India had on August 5 rescinded the special status of Jammu and Kashmir under Article 370 of the Constitution, paving the way for the creation of the Union Territories of Jammu and Kashmir, and Ladakh. These came into existence on October 31.
The Centre also imposed curfew-like restrictions in August. The restrictions have gradually been eased in Kashmir, with mobile phone connectivity restored and schools and colleges reopened. However, an internet ban continues, and senior leaders of local political parties remain in detention. There have also been reports of clashes between security personnel and protestors. Several petitions in Supreme Court have challenged these restrictions and detentions.

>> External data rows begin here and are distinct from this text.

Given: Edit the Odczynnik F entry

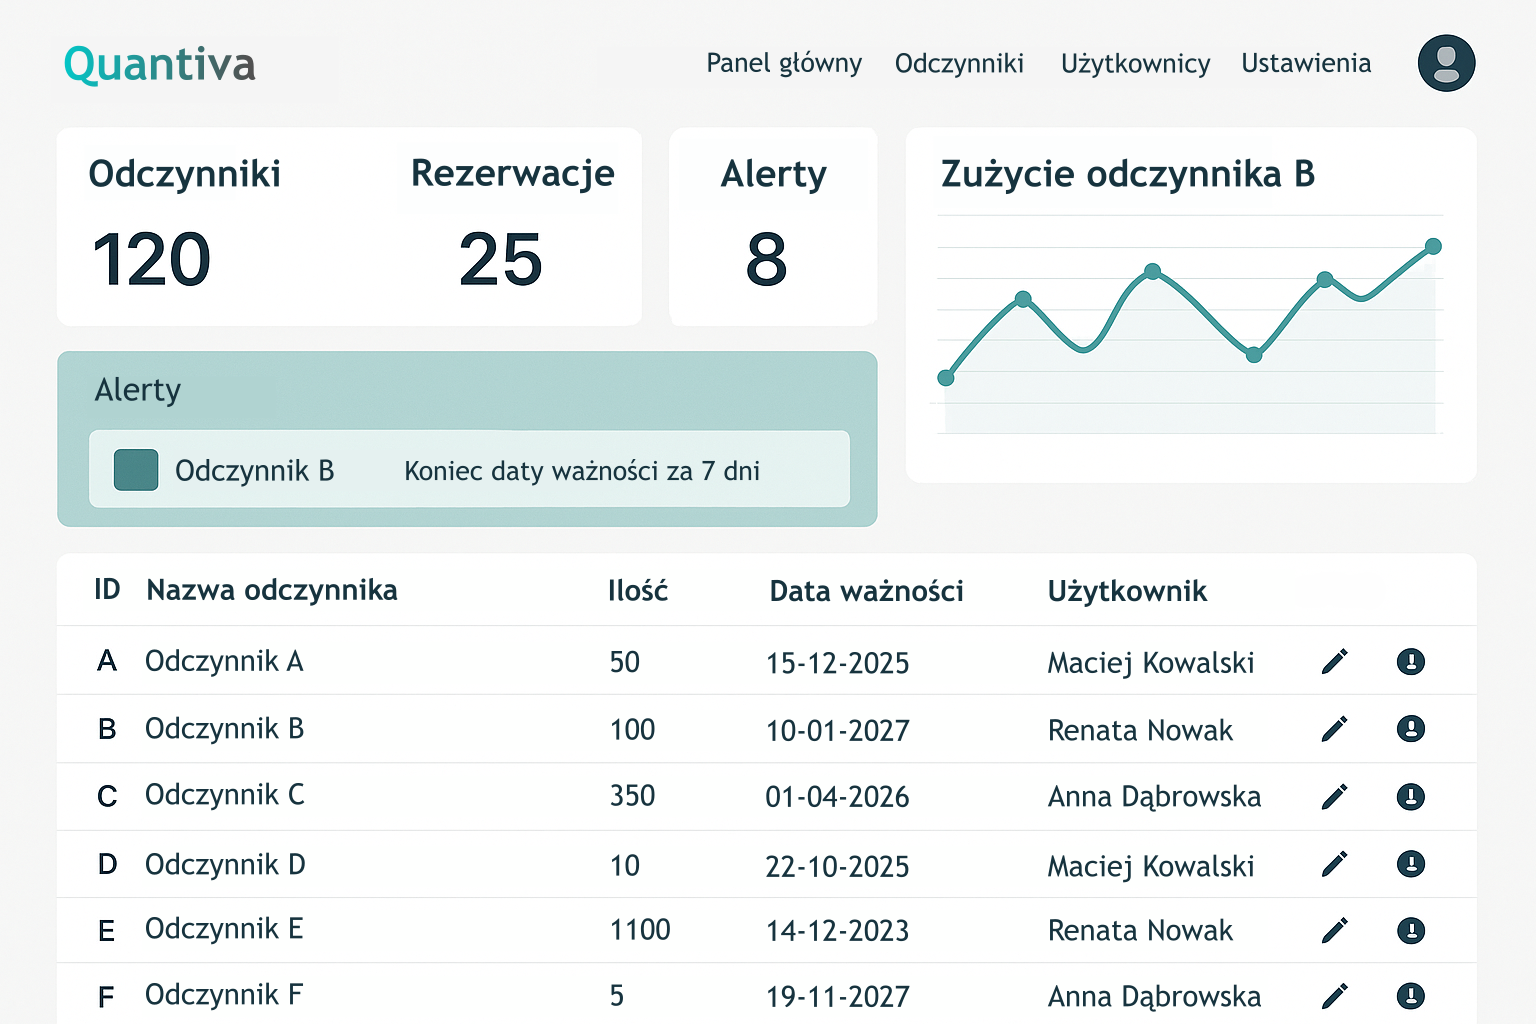Looking at the screenshot, I should (x=1334, y=996).
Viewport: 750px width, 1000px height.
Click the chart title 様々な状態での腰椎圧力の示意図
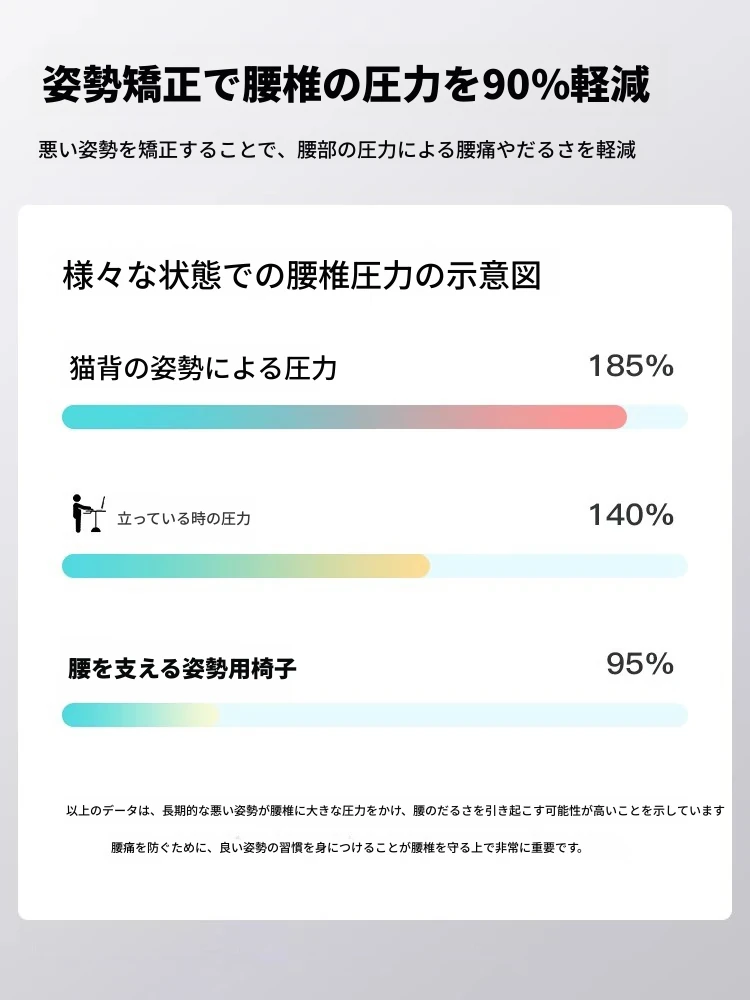point(301,275)
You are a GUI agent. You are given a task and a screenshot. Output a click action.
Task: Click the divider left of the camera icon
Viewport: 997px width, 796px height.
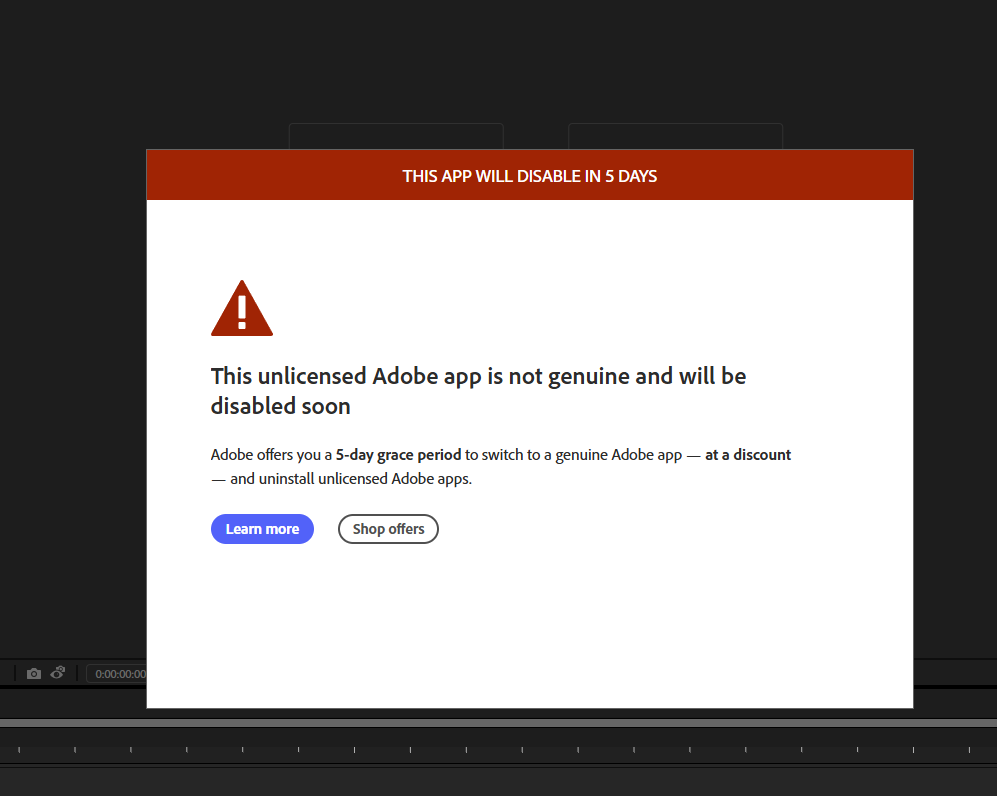coord(15,673)
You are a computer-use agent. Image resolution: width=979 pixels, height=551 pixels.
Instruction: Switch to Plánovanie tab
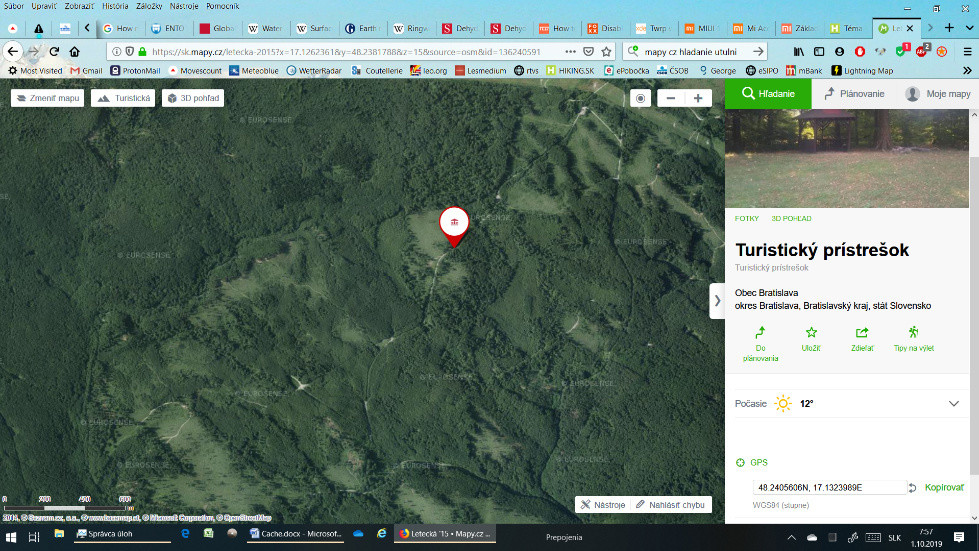(854, 94)
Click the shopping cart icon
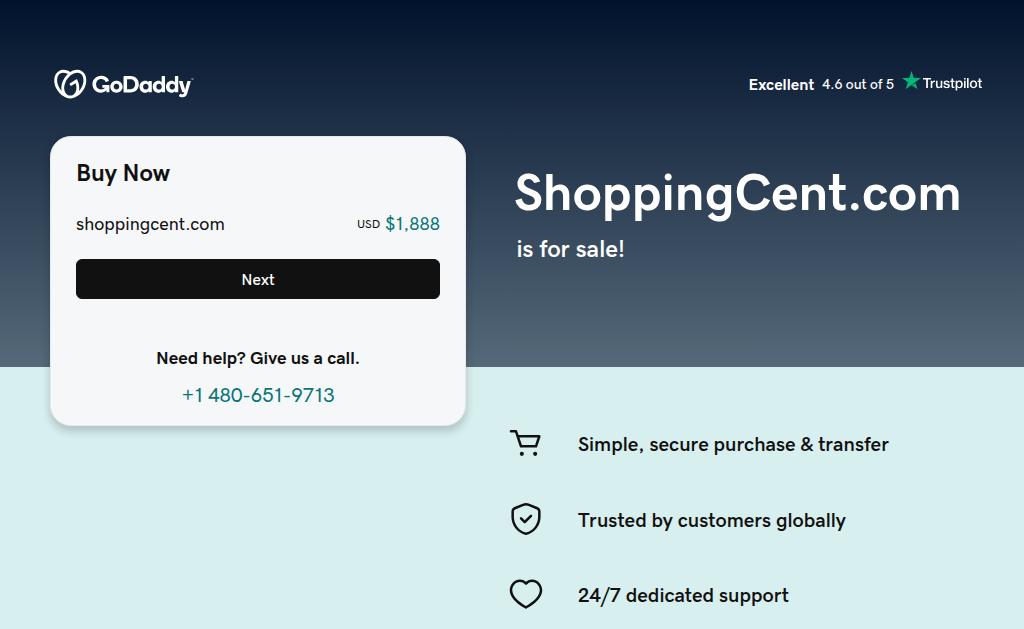 pyautogui.click(x=525, y=444)
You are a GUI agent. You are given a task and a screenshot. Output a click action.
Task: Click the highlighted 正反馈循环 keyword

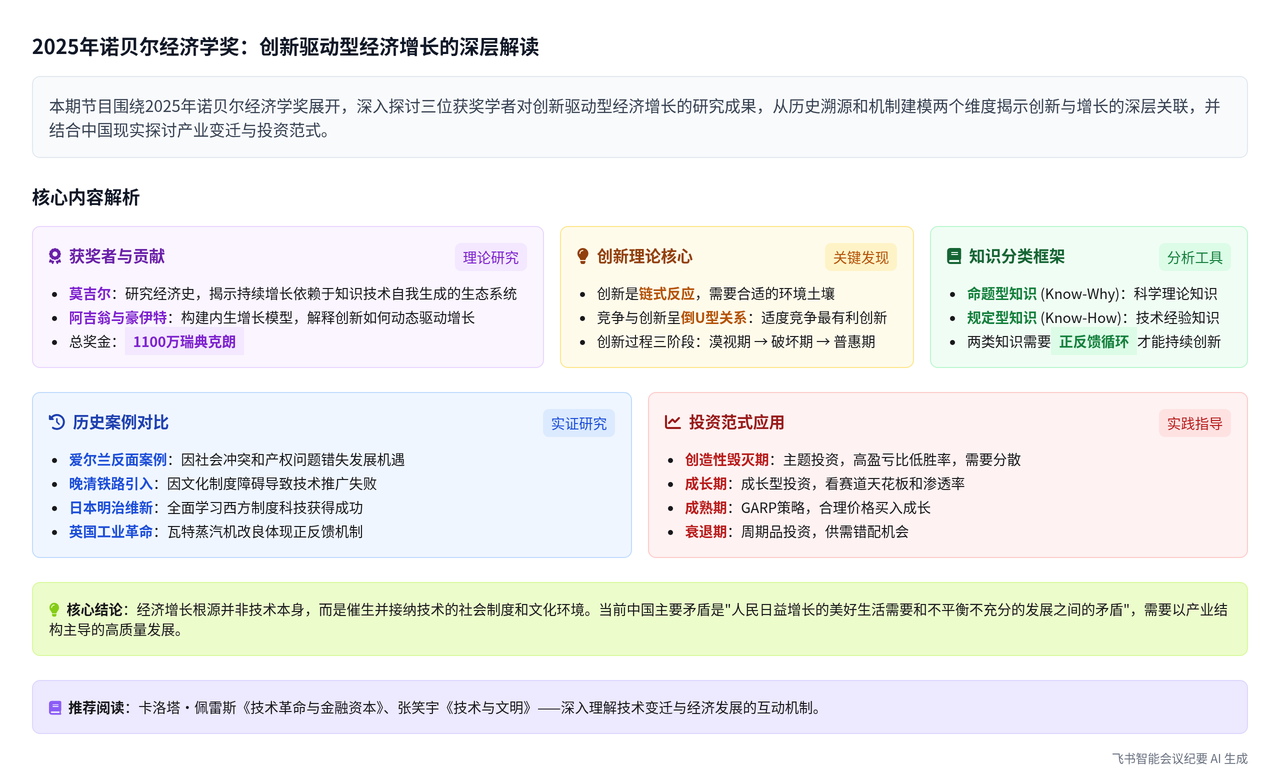tap(1093, 342)
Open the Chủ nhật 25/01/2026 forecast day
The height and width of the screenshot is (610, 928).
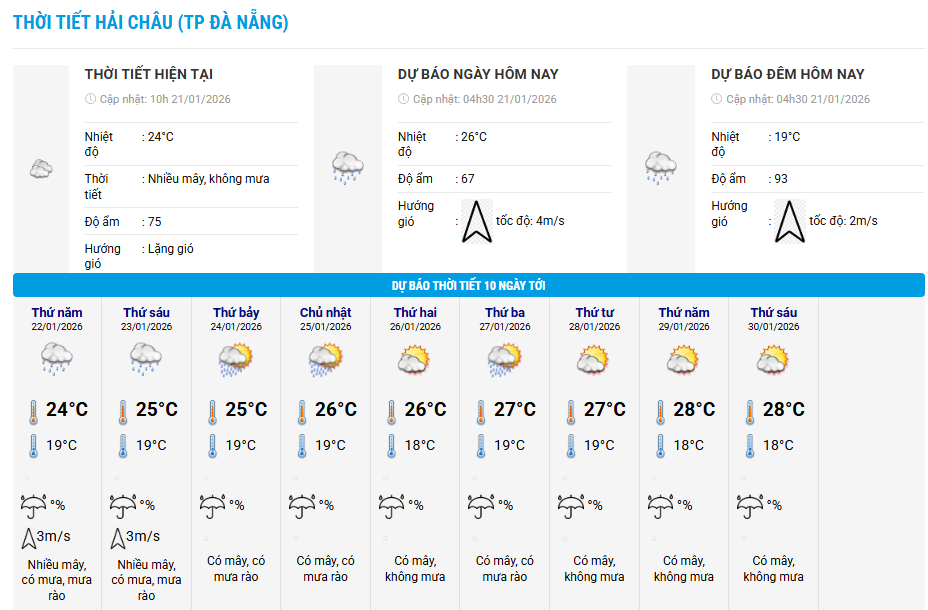[x=326, y=318]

Senior advocate Raju Ramachandran, who appeared for petitioners such as Shah Faesal and Shehla Rashid, said the “will of the people” was not there in the decision as Jammu and Kashmir was under President’s Rule between December 2018 and October 31. He said the Centre brought in the changes under the “temporary cover” of the President’s Rule, but that temporary cover cannot be used to bring in irreversible changes.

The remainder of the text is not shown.